While many toppers use flails or discs, there are still a few models knocking around where blades are tasked with the cutting. As you can see from the pictures, this is a small topper that features three blades working across a cutting width of six feet.
The key things to watch out for when blades start to get dull and lose their cutting edge is that the grass will start to look 'torn' rather than cut cleanly. This has a couple of implications, the most important of which is that regrowth of the grass can be slower.
When you think about it, one of the main roles of topping is to encourage good quality grass regrowth, so this is a major reason to keep on top of dull blades. The other reason to keep blades sharpened is they will use less power (and therefore diesel) when they are properly edged or replaced.
The blades pictured here needed complete replacing. They owed us nothing and had approximately 200 hours of cutting done. They had been sharpened a few times already, but the best thing to do this time was replace them entirely. How do you know when it is better to replace rather than edge them again? If the blades are worn out, unbalanced, too narrow to edge, or with chips or chunks gone out of the metal, it's wise to get a new set.
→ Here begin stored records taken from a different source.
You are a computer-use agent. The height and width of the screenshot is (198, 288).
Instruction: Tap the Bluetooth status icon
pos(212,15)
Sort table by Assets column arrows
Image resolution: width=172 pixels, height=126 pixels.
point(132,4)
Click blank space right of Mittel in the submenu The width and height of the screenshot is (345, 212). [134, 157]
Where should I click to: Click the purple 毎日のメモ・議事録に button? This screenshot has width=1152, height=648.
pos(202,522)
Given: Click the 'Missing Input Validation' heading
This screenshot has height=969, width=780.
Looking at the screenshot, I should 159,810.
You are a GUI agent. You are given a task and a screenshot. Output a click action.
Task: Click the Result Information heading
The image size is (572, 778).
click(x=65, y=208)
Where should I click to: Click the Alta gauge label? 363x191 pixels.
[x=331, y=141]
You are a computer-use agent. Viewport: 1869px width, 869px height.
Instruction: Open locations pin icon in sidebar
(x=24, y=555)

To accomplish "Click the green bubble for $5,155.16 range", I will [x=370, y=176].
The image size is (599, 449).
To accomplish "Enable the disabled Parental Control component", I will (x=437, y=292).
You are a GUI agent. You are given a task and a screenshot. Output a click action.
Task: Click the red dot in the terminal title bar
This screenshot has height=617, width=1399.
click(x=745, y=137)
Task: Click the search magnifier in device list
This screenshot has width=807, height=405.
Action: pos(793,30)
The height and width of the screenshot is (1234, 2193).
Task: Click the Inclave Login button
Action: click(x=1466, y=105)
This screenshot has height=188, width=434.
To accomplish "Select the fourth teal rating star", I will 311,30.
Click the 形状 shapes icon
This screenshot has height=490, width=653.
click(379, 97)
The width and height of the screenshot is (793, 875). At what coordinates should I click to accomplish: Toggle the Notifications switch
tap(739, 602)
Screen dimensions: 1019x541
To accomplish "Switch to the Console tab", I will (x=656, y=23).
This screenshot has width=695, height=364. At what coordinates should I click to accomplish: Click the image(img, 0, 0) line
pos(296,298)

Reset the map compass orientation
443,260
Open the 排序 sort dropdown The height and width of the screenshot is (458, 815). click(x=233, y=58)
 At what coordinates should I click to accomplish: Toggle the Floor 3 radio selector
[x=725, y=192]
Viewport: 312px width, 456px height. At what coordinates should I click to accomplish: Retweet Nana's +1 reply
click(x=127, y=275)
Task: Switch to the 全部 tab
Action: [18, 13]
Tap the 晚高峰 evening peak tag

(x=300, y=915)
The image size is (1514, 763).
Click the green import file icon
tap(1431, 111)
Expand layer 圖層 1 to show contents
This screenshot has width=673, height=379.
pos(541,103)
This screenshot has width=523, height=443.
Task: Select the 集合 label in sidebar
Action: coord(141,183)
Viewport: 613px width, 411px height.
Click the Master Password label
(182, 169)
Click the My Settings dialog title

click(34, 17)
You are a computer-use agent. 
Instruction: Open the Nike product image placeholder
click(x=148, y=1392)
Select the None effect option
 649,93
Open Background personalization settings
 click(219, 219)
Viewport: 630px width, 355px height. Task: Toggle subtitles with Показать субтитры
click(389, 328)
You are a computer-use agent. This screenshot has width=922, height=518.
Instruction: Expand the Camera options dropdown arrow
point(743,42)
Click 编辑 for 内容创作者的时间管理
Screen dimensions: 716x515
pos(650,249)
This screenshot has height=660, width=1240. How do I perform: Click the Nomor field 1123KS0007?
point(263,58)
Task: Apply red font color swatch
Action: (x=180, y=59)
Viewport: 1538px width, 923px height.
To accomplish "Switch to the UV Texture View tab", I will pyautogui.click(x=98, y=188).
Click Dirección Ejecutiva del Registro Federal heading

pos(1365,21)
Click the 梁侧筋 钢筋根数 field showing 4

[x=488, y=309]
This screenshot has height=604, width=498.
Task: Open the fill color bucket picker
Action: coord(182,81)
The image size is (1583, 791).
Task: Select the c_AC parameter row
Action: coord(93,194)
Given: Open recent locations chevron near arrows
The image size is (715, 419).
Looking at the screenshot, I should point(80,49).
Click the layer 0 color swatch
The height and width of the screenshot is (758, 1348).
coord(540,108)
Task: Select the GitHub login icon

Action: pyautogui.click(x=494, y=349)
When taking the blades off, a good tip before you start is to mark each blade to make sure it goes back on the correct way. There is a method in the way blades are placed and the direction cut grass is thrown in will be impeded if the blades are put back on in their incorrect positions. A quick pointer on the deck with a marker will save a lot of hassle.
If the blades are worn back beyond the point of sharpening - as in this case - it is better to replace them. Be sure to only use the correct blades as recommended by the manufacturer. A new set of three blades here set us back around €180. It's a good idea to wear thick gloves when doing this job to keep your hands safe.
You can jam a small piece of wood between the blade and the deck to keep things from turning while you are removing the blade mounting bolt. Use a socket wrench of the appropriate size and unbolt the mounting, while using your other hand to keep the blade from turning.
Be careful not to lose the mounting nut or washer that holds the blade in place. Pay attention to the position of the blade as you're removing it and mount the new one in the same orientation.
Line up the new blades as they were lined up before and reinstall the mounting gear. Make sure not to over-tighten and warp the blade, which can cause vibrations when topping. Finally, make sure there is clearance from each blade to the deck. Sometimes a new, longer blade will be within touching distance of the deck if it's frame has been damaged in the past - you will hear this as soon as you start working!
If you think there is enough left in them for another season, it is acceptable to re-edge the blades. The easiest thing to do is take them off and edge them using a grinder. Secure each blade in a vice and edge them one at a time. Run the grinder side to side along the bevelled edge of the blade. Keep the grinder moving constantly so you don't file down one part of the blade more than the rest. Continue filing the edge until you see clean, bare metal along the entire blade and the edge is sharp. Make sure to wear proper eye protection and beware of stray sparks.